7月24日(水)~26日(金)の3日間、「山陰海岸ジオパークの地質と生態系」をテーマに、「海・星・砂のフィールド研修」を行いました。この研修は、神奈川県立横浜緑ケ丘高等学校と合同で行うもので、本校より13名、緑ケ丘高等学校より11名の生徒が参加しました。1日目は、鳥取大学乾燥地研究センターで講義を受けるとともに、鳥取砂丘では夜間調査を行いました。2日目の日中は、岩美海岸で自然観察と調査を行い、夜間はさじアストロパーク天文台で103cm大型望遠鏡を利用した各種天体の観測や流星の数を計測して地球全体の流星の数を予測しました。3日目午前は、天文台職員からの天体観測のフィードバックや、手作り望遠鏡製作を行いました。午後は、鳥取西高校にて、フィールド研修のまとめを行いました。後日、オンラインで2校合同の研修報告会を行う予定です。
参加生徒感想(抜粋)
・玄武洞の玄武岩に含まれる磁鉄鉱が通常の岩石とは磁極が逆を向いているという話は,自然科学部地学班として興味があるので調べてみたい。また,夏休み中にペルセウス座流星群の観測・撮影をして流星の速度に関する研究を始めたので,今回の研修で得た流星に関する知識や,さじアストロパークで流星を観測した際の体験を活かしたい。

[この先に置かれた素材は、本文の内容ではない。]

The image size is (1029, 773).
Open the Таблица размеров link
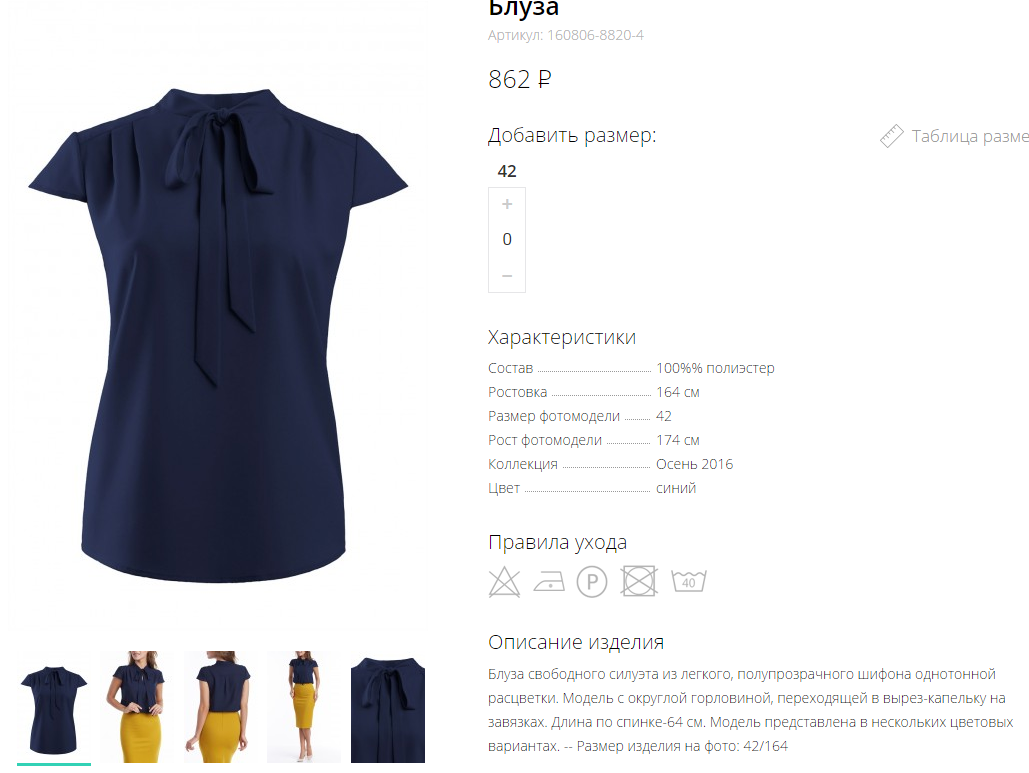(x=970, y=136)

・鳥取県沿岸にムラサキウニが大量発生しており,磯焼けの原因になっていることを学んだ。私は,鳥取に住んでいながらも,鳥取の環境について自分がまだまだ無知であることに気付かされた。また,砂丘では外来種による草原化を防ぐためにボランティアの方々が除草活動を続けている。これからの鳥取の自然を守っていくには,私たち若い世代の取り組みが重要である。高校生である私たちにできることは多くはないと思うが,まずは自分たちの地域の自然について知ろうとすることが大切だと感じた。
・今回の研修は私にとって,自分自身の興味関心を深め,これからの生活のしかたや価値観を見直すよい機会となった。知識としてわかったつもりになっていたことも,実際に体験してみると新たな発見があった。そして,知識を得ることも大事だが,それだけでは駄目で,実際に行動しようという思いをもち,知識と思いを結びつけることで初めて自分のもつ知識に意味が生じるのではないかと考えた。

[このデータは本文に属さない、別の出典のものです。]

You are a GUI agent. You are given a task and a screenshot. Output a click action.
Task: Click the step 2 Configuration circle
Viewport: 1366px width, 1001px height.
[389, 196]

11月27日(月)~29日(水)の2泊3日の日程で、本校1年生希望者を対象に「鳥取プログラム鳥取県産業技術センター研修」を実施しました。生徒たちは鳥取県産業技術センター機械素材研究所および食品開発研究所(境港地区)を訪問し、産業技術センター研究員指導の下、教科学習と鳥取県の地域産業を結び付けた、次の5つの実習を行いました。最終日には、グループを横断した報告会を行いました。
〇ロボットハンドの開発実習及びプログラミング
【内容】 3DCADと3Dプリンターを用いてロボットハンドを試作する。試作したロボットハンドで製品を掴み移動させるプログラムを作成し、タクトタイムを検証する。
〇鉄鋼材料の炭素成分が強度特性及びミクロ組織に及ぼす影響を紐解く
【内容】 鋼材中の炭素量を、機械的特性評価と組織観察により推測し、炭素・硫黄分析と蛍光X線分析を行い、鋼材の種類を特定する。
〇おいしいと感じる食感のふりかけ開発の試作実習
【内容】 乾燥させた食材を様々な大きさに粉砕(荒砕き、微粉砕)、ふりかけを作成し、ご飯にかけて官能評価(食味テスト)と粒度(サイズ)測定する。
〇日本酒の成分分析及び官能評価実習
【内容】 小仕込み試験の上槽(酒の搾り工程)と日本酒の成分分析(アルコール、日本酒度、酸度、アミノ酸度、尿素測定)、香りサンプルを用いた官能評価を行う。
〇液体カプセルの試作実習と物性評価
【内容】 様々な飲料を内包したカプセルの作成および被膜強化法を検討し、レオメータを用いたカプセル物性の評価と官能評価との相関を検討する。
参加生徒の感想(抜粋)
・普段何気なく見ているロボットの開発には多くの時間と労力がかかっていた。今回の実習では、試作や試行の約8割は失敗だった。根気強く2割を目指すことが成功への秘訣だと感じた。 ・今回の実習のように、複数のデータから物質の種類を推定することに関心が湧いた。これから研究をする機会が増えると思うので、結果から考察することなどを活かしていきたい。
・一つの課題に対して様々な視点を持ち解決する事が大事だと感じた。
・大学に進学して研究がとにかくしたいと思っています。今回学んだことは研究するものの性質に関わることなので、この実習の経験を活かしていきたいと思っています。